I’m not going to say we’ve reached a friendship yet, but I am slowly warming up to the idea of making gnocchi.
In fact, I’ve come up with a great recipe for a reliable ricotta cheese gnocchi (with a little bit of a secret ingredient) that I’ll share with you here. Light, smooth, and delicate, these beauties are a perfect foil for your summer vegetables sauteed in a little butter with some fresh herbs. Keep it simple.
2c fresh Ricotta (the best you can muster)
8oz cream cheese (secret ingredient!)
about 4 cups lightweight flour (I like White Lily. Use AP if you don’t have anything lighter, just be more careful not to overadd/overmix)
Beat the cheeses until smooth. Beat in the eggs and salt. Add *just* enough flour to make a soft dough. This is where most people go wrong. Too much flour and they’re tough. Too little, and they’re squishy. You want just enough flour so you can smoothly and comfortably roll it into a long 1inch-thick snake that will reasonably hold its shape, but still feels very tender. Don’t overmix it, but make sure you don’t have clumps of cheese or flour in the dough. Give it a knead or two for good measure. Without overworking the dough, roll it into your snake, and cut it into 1inch-long pillows. Drop them in GENTLY boiling water, and boil for 7 or 8 minutes.
Note: DON’T throw them in a roiling boil– the action will tear them apart.

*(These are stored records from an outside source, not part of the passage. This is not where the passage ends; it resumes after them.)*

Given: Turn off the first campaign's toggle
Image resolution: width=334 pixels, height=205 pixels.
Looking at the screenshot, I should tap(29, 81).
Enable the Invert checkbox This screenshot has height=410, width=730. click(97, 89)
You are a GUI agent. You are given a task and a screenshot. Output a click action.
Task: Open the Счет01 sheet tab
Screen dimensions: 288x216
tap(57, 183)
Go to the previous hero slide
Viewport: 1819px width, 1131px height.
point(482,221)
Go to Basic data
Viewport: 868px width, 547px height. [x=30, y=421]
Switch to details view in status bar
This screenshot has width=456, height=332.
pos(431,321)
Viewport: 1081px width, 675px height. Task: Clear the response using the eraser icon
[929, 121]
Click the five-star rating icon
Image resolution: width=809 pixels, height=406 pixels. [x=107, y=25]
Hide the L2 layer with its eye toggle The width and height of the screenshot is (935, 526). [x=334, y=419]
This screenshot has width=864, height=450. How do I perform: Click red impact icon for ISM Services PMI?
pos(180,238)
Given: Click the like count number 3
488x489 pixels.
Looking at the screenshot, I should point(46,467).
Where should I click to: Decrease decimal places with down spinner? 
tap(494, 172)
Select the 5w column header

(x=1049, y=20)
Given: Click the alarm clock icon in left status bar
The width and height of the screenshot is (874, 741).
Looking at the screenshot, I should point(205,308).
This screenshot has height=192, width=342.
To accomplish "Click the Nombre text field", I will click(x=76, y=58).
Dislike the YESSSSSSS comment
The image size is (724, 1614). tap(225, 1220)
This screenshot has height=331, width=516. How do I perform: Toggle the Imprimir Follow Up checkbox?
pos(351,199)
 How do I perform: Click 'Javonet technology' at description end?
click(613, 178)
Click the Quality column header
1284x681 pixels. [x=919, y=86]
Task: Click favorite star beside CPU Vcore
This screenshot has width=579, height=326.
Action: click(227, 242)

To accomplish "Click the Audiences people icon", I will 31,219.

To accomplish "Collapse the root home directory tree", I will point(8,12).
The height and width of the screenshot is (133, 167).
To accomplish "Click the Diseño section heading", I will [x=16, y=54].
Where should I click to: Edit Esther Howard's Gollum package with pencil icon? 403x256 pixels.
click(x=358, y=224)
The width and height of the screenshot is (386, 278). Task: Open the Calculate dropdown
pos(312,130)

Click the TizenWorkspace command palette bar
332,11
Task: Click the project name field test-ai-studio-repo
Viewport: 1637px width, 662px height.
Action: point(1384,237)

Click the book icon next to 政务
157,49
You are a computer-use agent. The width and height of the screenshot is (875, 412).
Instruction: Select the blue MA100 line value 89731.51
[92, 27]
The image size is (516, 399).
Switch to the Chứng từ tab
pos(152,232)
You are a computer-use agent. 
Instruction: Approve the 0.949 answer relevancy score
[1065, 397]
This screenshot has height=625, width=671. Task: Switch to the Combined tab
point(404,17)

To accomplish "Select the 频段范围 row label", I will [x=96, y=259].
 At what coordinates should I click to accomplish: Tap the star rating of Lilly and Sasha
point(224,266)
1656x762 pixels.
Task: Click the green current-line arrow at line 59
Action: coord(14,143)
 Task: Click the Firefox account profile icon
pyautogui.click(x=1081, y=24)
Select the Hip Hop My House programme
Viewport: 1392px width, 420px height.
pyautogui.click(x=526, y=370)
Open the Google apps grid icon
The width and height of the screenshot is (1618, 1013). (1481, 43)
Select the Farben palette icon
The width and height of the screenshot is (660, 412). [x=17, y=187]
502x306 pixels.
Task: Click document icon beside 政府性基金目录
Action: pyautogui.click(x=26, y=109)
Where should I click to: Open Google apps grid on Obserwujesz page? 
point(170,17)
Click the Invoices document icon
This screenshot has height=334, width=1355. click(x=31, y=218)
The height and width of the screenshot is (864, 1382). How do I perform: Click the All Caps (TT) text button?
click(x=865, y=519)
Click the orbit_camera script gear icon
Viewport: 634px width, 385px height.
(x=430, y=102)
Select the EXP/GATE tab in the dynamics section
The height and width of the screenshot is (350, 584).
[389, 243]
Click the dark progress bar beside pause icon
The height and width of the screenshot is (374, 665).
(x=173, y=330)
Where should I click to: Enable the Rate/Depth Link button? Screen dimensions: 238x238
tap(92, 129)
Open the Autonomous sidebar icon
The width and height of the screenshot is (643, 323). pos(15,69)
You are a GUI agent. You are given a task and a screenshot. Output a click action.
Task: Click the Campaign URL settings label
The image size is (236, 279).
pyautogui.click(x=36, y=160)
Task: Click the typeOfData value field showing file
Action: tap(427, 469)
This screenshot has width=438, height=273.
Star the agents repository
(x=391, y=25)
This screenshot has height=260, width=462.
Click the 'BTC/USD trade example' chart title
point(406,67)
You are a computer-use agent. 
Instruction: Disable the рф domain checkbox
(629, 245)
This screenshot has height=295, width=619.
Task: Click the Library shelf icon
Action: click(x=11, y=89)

Note: Some people say “they’re done when they float”. NOT TRUE. They’re done 3 or 4 minutes AFTER they float, depending on thickness. Pull the first floater out, cut it open, and eat a half. Use its doneness to guess how long the others should stay– was it really cool and raw on the inside still? Or is it pretty close?
When they’re cooked, fish the gnocchi out with a slotted spoon or a spider, and slide them into a pan of sizzling butter (I don’t recommend doing the colander-dump; you risk smashing them all to bits). Give ’em a toss, top them with parmigiano and a pinch of nutmeg. Or some sauteed vegetables. Or some plums, poached in wine, and topped with crushed amaretti (yes, dessert gnocchi!). A great recipe to have on hand.